苦境のパナソニック 物流DX事業は吉と出るのか

来年度までに勤務シフトを自動作成する「シフト最適化」や、倉庫内の人や機械の動きを分析する「動線分析」などのサービスを順次提供していく計画で、現在、複数の企業が興味を示し、契約に向けて話を進めているという。

今、物流・流通のDXは各企業の大きな課題となっている。

クボタは世界各国にあるグループ会社との生産・流通管理システムの統合を進める。従来は拠点とする国や地域、グループ会社の業態ごとに最適化された管理システムを導入していた。ただ、それではデータが共有できないため、たとえば日本国内の生産拠点では、米国の販売状況を1週間単位でしか把握できなかった。2年後をめどに順次統合システムの運用を開始する予定で、統合が完了すれば1日ごとの生産や販売状況を確認できるようになる。担当者は「米国での販売が順調なのに生産が間に合わず、需要を逃してしまうというようなことがなくなる」と期待する。

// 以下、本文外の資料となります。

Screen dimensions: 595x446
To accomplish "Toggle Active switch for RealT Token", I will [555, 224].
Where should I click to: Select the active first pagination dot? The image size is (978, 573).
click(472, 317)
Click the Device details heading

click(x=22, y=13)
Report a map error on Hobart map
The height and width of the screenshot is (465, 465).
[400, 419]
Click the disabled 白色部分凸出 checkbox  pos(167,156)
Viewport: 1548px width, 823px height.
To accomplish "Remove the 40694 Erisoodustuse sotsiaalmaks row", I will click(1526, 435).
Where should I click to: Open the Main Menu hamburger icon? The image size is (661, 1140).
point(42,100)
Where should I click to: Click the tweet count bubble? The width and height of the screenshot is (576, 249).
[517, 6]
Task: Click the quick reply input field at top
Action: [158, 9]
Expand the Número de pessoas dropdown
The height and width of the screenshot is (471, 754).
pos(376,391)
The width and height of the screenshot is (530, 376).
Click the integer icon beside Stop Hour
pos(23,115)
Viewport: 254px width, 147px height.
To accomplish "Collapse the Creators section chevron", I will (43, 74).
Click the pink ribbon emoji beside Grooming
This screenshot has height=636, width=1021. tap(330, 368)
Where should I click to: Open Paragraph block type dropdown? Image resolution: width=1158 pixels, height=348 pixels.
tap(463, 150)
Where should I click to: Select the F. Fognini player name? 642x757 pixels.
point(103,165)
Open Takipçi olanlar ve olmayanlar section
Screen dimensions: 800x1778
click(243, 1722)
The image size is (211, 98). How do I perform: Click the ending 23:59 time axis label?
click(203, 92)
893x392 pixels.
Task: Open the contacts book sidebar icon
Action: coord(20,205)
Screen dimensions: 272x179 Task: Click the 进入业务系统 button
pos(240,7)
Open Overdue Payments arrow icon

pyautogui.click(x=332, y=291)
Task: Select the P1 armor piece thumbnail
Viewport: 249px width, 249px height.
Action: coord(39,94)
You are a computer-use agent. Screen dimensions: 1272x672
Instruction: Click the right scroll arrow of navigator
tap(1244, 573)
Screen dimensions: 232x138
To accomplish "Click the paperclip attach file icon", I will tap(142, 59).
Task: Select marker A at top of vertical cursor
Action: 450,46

一方、国内メーカーの多くが物流や流通のDXを進められていない。ある電機メーカーの担当者は「導入に必要なコストが莫大(ばくだい)であることや運用に必要なIT人材の雇用、育成が難しいことが足かせになっている」と明かす。広く海外に展開している企業が物流の体制やシステムを構築し直す場合、数百億円規模の費用がかかるため、容易に踏み出せないという。

別の機械メーカーの担当者も「そもそも社内にIT人材が少ないので、DXの重要性が浸透しないのでは」と言葉を濁す。

9割の日本企業取り組めず

経済産業省が、昨年12月に公表した「DXレポート2」では、日本企業の全体の9割以上がDXに取り組めていないと指摘した。三菱総合研究所企業DX本部の森崇(たかし)本部長は「そうした状況を変えるには成功事例が重要」とし、「企業が抱える課題をデジタルで解決するような取り組みが広がればDXの重要性も浸透していくはず」と指摘する。